Do I really need to create an llms.txt file?

llms.txt is a community-proposed standard, not a requirement. Google's official guidance states that special AI-only files aren't needed for AI search visibility. Treat it as an optional, low-cost addition once your fundamentals are in place.

Updated 2026-07-07

Frequently asked questions

Do I really need to create an llms.txt file?
No, it's not mandatory. llms.txt is a community-proposed standard (llmstxt.org), and Google's official guidance explicitly states that special AI-only files are not needed. Since only a limited set of tools reference it, weigh the cost against the benefit before adopting it.
How does llms.txt relate to robots.txt?
robots.txt is an international standard (RFC 9309) that controls crawlers like GPTBot and ClaudeBot individually for training, indexing, and real-time access. llms.txt is a community proposal designed for LLM tools — it complements robots.txt rather than replacing it.
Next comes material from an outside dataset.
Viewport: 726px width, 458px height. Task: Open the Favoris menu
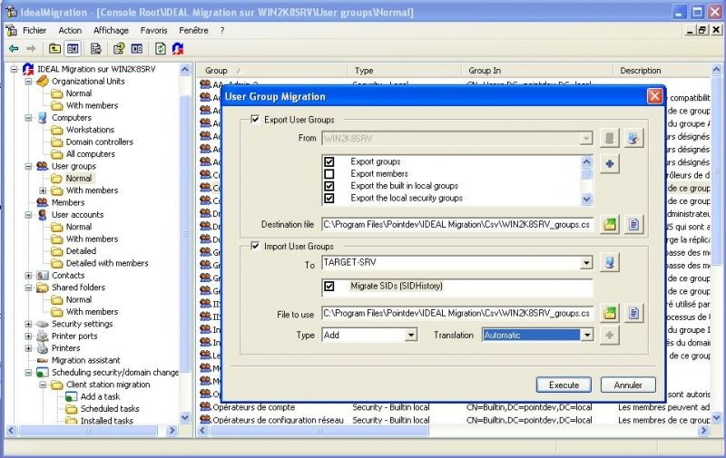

If you already control crawling through robots.txt, the added benefit of llms.txt may be limited.
When is it worth creating an llms.txt file?
Once you already have schema.org markup and robots.txt in place, adding llms.txt is a low-cost way to state your content-usage policy in a document AI tools can read. However, it's not yet clear how broadly major AI services actually parse and act on it, so it shouldn't be treated as a guaranteed way to boost citations.
What should I prioritize if time and budget are limited?
Start with JSON-LD structured data (schema.org) and robots.txt — these are essentially the only things major search engines officially require for AI search visibility. Add llms.txt later, once a clear need for it emerges.